WORK INSTRUCTIONS
List each line in the data below that contains the string "header". Treat matches as case-sensitive.

Entries for locating words and elements:
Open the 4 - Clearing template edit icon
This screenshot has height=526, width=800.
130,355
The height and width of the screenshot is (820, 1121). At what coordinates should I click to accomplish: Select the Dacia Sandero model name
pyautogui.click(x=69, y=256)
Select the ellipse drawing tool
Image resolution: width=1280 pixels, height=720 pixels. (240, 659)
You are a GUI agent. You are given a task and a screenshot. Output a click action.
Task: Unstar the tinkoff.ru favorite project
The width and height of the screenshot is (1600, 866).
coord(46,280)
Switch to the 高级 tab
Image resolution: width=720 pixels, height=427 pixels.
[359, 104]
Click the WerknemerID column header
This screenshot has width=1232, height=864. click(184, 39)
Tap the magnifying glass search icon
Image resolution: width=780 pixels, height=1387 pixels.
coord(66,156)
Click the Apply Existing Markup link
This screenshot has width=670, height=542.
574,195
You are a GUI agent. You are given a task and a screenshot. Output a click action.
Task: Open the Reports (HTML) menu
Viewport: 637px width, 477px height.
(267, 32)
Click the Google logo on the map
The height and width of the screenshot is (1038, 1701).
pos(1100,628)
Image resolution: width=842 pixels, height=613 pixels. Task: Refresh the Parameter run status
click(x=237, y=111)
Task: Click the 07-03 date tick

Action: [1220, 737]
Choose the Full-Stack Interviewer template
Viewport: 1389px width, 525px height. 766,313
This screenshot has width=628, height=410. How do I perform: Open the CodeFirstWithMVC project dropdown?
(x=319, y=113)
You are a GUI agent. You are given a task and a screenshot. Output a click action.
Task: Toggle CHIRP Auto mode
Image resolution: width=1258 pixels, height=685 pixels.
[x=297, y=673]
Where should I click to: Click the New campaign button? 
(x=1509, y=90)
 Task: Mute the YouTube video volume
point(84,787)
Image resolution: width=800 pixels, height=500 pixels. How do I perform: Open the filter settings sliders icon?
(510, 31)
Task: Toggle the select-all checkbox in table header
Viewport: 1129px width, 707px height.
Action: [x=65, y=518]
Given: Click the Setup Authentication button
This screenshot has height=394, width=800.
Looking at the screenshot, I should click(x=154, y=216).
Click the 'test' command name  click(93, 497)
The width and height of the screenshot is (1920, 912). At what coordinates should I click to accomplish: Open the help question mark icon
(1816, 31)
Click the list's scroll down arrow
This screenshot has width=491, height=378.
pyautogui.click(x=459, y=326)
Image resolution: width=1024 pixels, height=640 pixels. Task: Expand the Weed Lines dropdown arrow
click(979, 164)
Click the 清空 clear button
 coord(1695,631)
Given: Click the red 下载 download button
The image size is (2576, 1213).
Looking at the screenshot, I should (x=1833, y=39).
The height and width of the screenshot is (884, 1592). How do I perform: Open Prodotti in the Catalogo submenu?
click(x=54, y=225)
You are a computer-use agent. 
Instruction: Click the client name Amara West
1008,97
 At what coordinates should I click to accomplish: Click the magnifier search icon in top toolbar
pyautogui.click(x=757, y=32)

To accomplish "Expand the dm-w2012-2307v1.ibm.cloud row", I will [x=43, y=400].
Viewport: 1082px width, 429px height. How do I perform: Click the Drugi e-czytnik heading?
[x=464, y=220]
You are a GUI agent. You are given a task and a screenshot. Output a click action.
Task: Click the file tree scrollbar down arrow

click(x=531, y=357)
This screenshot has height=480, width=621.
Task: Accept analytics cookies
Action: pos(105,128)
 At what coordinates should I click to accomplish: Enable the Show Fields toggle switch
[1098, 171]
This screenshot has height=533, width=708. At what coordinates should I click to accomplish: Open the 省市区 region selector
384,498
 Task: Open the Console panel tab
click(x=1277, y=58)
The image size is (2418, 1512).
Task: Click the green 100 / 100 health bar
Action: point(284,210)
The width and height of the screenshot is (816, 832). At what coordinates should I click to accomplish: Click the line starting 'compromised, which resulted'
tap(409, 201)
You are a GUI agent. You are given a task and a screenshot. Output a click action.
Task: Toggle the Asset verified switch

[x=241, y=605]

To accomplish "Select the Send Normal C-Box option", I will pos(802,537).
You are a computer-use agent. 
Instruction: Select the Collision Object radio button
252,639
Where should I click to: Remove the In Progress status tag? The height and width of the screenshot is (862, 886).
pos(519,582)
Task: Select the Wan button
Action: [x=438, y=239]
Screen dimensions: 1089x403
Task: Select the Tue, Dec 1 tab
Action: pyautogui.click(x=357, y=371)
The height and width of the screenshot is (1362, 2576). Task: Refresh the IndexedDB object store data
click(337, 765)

RESULT FOR THIS EXERCISE
Click the WerknemerID column header
Task: Toggle the select-all checkbox in table header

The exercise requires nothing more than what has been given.